Transformers

Taken mainly from (, ). The Transformer network takes in a sequence of \(N\) tokens of dimensionality \(D\). Many types of data can tokenized, and this allows for mixing different modalities. The transformer takes in the input data \(X^{(0)}\) (dimension \(D\times N\)) and outputs another matrix \(X^{(M)}\) of the same size, where the \(n^{th}\) column vector is the feature vector representing the sequence at the location of token \(n\). These representations can be used to predict the \(n+1^{th}\) token (i.e. autoregressive prediction), global classification of the entire sequence, sequence-to-sequence or image-to-image prediction problems etc. \(M\) denotes the nunber of layers of the transformer.

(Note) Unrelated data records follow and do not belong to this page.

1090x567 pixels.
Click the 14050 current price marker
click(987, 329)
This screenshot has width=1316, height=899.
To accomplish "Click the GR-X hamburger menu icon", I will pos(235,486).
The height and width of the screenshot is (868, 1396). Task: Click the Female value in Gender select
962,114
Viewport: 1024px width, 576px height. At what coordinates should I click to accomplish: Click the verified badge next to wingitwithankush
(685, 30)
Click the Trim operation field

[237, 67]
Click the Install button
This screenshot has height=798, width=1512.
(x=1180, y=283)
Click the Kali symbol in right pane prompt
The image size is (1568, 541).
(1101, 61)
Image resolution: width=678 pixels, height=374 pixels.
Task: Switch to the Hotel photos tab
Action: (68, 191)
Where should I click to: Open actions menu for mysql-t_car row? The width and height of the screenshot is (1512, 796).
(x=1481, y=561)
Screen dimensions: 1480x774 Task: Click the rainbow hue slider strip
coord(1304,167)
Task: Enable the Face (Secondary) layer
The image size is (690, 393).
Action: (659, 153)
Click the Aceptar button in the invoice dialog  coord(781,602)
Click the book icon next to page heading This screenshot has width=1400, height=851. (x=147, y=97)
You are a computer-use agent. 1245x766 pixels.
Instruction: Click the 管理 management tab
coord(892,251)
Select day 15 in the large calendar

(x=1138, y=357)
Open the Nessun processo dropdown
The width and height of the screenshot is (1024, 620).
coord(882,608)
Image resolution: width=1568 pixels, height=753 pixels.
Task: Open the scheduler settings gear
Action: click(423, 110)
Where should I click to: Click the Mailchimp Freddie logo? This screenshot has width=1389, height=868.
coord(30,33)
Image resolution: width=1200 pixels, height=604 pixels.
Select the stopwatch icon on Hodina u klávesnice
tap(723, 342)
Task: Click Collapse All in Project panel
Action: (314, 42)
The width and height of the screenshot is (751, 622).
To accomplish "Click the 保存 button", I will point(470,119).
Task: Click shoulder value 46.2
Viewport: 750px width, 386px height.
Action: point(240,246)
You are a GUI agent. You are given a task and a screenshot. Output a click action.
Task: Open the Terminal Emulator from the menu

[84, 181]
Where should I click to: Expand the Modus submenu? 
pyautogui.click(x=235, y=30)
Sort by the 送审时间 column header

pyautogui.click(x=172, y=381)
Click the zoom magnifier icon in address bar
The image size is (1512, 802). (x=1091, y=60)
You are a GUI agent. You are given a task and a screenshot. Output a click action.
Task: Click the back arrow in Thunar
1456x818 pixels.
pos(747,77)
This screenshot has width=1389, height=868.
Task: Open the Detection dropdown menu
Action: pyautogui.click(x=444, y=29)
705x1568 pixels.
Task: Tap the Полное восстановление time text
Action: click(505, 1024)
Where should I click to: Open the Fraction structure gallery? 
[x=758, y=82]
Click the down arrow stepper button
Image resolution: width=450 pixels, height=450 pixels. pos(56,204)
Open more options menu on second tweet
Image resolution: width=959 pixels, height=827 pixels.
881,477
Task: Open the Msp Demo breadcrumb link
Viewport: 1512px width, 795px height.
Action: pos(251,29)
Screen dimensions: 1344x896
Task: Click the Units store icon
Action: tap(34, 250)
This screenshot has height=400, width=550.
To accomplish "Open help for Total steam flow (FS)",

The transformer block has 2 stages:

Self-attention over time Operates across the sequence. (Updates features independently depending on the relationship between tokens across the sequence, acts horizontally across rows of \(X^{(m-1)}\)).

Output is another \(D \times N\) array \(Y^{(m)}\), made by aggregating information across the sequence independently for each feature using the attention mechanism. Specifically, the \(n^{th}\) column of \(Y^{(m)}\) is produced as a weighted average of the input features at location \(n' \in \{1,\cdots, N\}\), i.e. \(y_n^{(m)} = \sum_{n'=1}^{N}x_{n'}^{(m)}A_{n',n}^{(m)}\) where \(A\) is called the attention matrix of size \(N\times N\) and normalizes over columns i.e. \(\sum_{n'}^{}A_{n',n}^{(m)}=1\). The attention matrix assigns higher values to locations \(n'\) which are more relevant for location \(n\). More compactly, we have \(Y^{(m)} = X^{(m-1)}A^{(m)}\).

Now, the question is where the attention matrix comes from - it is generated from the input sequence itself, this is called self-attention. [#TODO Finish this].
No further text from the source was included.